Cardinal Sean O’Malley sent a letter to parishioners at St. Frances Xavier Cabrini Church in Scituate asking them to accept a Vatican court’s ruling that the Boston Archdiocese may sell or re-use the building.

Cardinal Sean P. O’Malley has asked the last Massachusetts congregation holding a vigil in an officially closed Catholic church to accept a Vatican court’s ruling that the Boston Archdiocese may sell or re-use the building, effectively ending the occupation.

In a letter dated July 29, O’Malley asked parishioners at St. Frances Xavier Cabrini Church in Scituate to comply with the June denial by the Apostolic Signatura, the church’s highest court, of their final appeal seeking to block the sale, rental, or repurposing of the building.

“Your participation in the appeals process presumed that you would accept the final decision, even if it were not favorable to your desired outcome,” O’Malley wrote. “Now we are simply asking for demonstration of your good faith.”

But a leader of the defiant congregants who formed the nonprofit Friends of St. Frances Xavier Cabrini said Friday that they remained steadfast, and he invited the cardinal to come to Scituate, or any place of his choosing, to sit down with them and find a solution.

“Our whole philosophy’s been the same from the very beginning: It’s either open us back up as a fully functioning parish or sell us the church and set us free,” said Jon Rogers, 55.

Rogers said parishioners would review their options and develop “a definitive game plan going forward.”
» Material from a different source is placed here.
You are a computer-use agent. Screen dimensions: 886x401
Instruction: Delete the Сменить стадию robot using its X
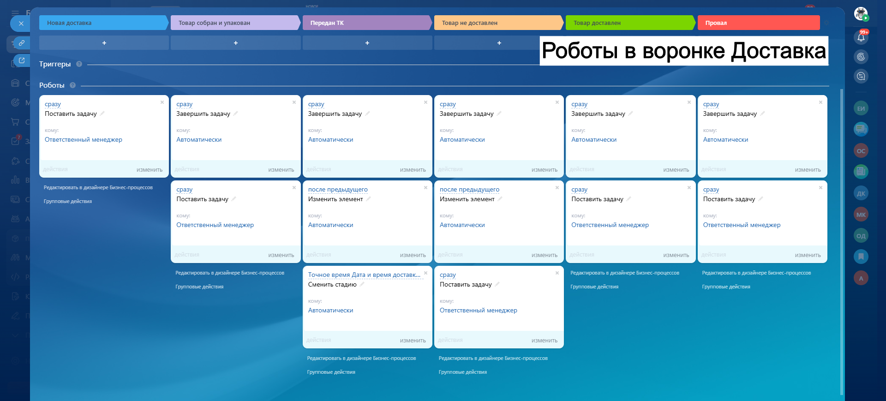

Terrence C. Donilon, spokesman for the archdiocese, said neither reopening the church nor selling the building to its congregation is possible.

“It’s over,” Donilon said. “They’ve had a long time to reconcile this. We’ve done exactly what the cardinal said we would do. We’ve participated in the appeals process; we’ve allowed them to mourn the loss of their parish.”

The archdiocese declared the church closed nearly a decade ago, but congregants kept its doors open through a round-the-clock vigil, with volunteers leading lay services.

Rogers said members are prepared to continue operating St. Frances X. Cabrini as an independent Catholic church outside the archdiocese and the church hierarchy rather than give up the parish they love.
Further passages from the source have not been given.